The argument is simple. You paid 20$ for a DVD, you should get to watch the content ad-free since you paid to purchase the DVD.
The price of manufacturing a DVD itself has come down. My estimate based on how much it costs me to produce an actual DVD at home, is somewhere around 1.50$ per disc. This is just for the disc itself. This doesn’t include the intellectual content or any of that other stuff, but even then, if you break all that out, the MPAA still makes a ton of money off a DVD sale. Just like the RIAA makes a ton of money off a CD sale. So what’s the deal? Why the ads?
The MPAA is interested in making more money. The companies that place these ads are paying them money to put the ads on the DVDs. No, you should not have to watch the ads for the next ten years that you will own the disc. No, it’s not fair. But we had the same argument when commercials started appearing at the front of VHS tapes. Then it was argued that there should be a rental version of a movie, and a non-rental version.
To this day, ads still appear at the front of every VHS tape released.
What this means is that the MPAA doesn’t really care about what consumers want out of their media experience. What they care about, is making as much money as they possibly can off a single title. That includes packing advertisements into it as many ways as possible so that they get the most bang for their 1.50$ cost investment into the DVD product.
The problem is, this is exactly the sort of attitude that drove consumers to piracy when it came to digital music. Consumers want to be able to listen to the music they like, on the equipment they own, their way (mixed cd’s of music with other artists, and things of this nature). Many consumers still pirate digital music via various and sundry p2p services because the RIAA never fixed the problem. They continue to feed the public with artists of substandard talent at best, and charge a ridiculous premium for the one or two artists with actual musical gifts they’ve managed to come across in the last twenty years. We know a shitty performance when we see it.
The same thing is true with movies. The truth is, the theater experience is really starting to suck. The theaters are often out of compliance with THX and Dolby standards. Most movie theaters have added seating to the front row, putting audiences far too close to the picture to even see the film. Audio systems are poorly calibrated in most theaters, and those few theaters that don’t have these problems are being bought up left and right by large theater corporations and left to stand empty so that they can weed out competition.
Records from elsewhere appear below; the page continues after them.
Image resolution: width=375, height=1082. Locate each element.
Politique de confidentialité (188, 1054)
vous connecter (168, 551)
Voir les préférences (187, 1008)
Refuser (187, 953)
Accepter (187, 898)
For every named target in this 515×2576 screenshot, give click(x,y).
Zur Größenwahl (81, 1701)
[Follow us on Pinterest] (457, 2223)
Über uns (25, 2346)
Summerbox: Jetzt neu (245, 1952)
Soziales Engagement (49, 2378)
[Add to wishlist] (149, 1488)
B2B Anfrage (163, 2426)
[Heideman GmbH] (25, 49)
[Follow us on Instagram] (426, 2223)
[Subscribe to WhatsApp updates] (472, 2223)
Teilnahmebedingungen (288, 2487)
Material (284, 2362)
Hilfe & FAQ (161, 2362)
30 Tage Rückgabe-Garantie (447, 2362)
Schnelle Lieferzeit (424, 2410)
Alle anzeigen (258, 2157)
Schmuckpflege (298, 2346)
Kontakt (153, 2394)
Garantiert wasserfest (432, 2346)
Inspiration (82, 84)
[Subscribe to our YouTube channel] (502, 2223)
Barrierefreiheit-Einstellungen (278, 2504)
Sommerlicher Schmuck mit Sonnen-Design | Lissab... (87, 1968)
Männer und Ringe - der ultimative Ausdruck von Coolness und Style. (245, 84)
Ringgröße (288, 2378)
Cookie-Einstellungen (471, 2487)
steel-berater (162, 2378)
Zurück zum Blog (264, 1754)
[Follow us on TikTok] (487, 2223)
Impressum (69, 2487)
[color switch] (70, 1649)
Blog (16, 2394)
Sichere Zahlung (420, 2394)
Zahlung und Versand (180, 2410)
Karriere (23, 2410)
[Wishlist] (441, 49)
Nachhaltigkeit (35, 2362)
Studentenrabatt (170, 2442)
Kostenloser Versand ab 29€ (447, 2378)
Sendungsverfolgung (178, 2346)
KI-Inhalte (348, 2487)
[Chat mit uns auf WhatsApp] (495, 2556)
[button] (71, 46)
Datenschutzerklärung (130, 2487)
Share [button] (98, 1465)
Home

So we’ve started heading home to watch our movies. The difference between today and the days of doing this with a VCR is that today.. the MPAA can lockout our fast forward button. They have more control over their content, and they seem to revel in taking it away from the person who has the remote control.
I won’t be surprised if we see an increase in film piracy as a result of the extending lengths of advertisements in front of movies. Particularly, if these DVDs continue to lock out the “next” button.